A multi-agency report has strengthened claims that Russia meddled with election systems in all 50 US states during the last presidential race.
The report is called a joint intelligence bulletin (JIB), and it comes from the Department of Homeland Security and the FBI. It is an unclassified document intended for internal distribution to state and local authorities.
Intelligence newsletter OODA Loop reports that the JIB reveals stronger evidence of Russian interference. Agencies believe that Russian agents targeted more than the 21 states initially suspected.
According to the bulletin:
Russian cyber actors in the summer of 2016 conducted online research and reconnaissance to identify vulnerable databases, usernames, and passwords in webpages of a broader number of state and local websites than previously identified, bringing the number of states known to be researched by Russian actors to greater than 40.
Although there are some gaps in the data, the bulletin claims “moderate confidence” that Russia conducted “at least reconnaissance” against all US states because its research was so methodical, it added.
Russia’s cyberspace election meddling played out between June and October 2016, with most activity occurring in July, the JIB said. They researched election-related websites and information in at least 39 states or territories, with Secretary of State websites drawing the most attention. They proceeded alphabetically through the states “with some exceptions”, although OODA Loop doesn’t say what they were.
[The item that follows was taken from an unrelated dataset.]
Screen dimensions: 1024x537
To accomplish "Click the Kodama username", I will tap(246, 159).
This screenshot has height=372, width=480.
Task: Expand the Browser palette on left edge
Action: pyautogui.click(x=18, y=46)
The agency also went beyond mere reconnaissance, though. According to the bulletin, they regularly tried to find vulnerabilities in SQL databases behind state election websites. They were able to access voter registration files in one place, and a sample ballot from a US county website in another.
The bulletin builds on previous joint work done by the two agencies. The most detailed was a joint analysis report released in December 2016 that identified two Russian groups interfering in the 2016 election.
The first was Advanced Persistent Threat (APT) 29, which entered the fray in 2015, while the second, APT28 (also known as Fancy Bear), entered in spring 2016. Both of these groups used spearphishing attacks to distribute malware. The 2016 attack resulted in the Democratic National Committee hack that saw senior party members’ emails distributed online.
A subsequent indictment of several Russian military officers as part of the Mueller investigation into Russian election interference surfaced more details. These included the theft of data on around 500,000 voters from an unnamed state’s board of elections. They took names, addresses, partial Social Security numbers, dates of birth, and driving license numbers.
The news comes as the US Senate considers a bill calling for sanctions on any country found meddling in US elections. The Defending Elections from Threats by Establishing Redlines (DETER) bill calls for the US Director of National Intelligence to compile reports on any foreign interference within 60 days of the election. It particularly calls out Russia, singling out its financial institutions for economic sanctions should it be caught interfering in the US election.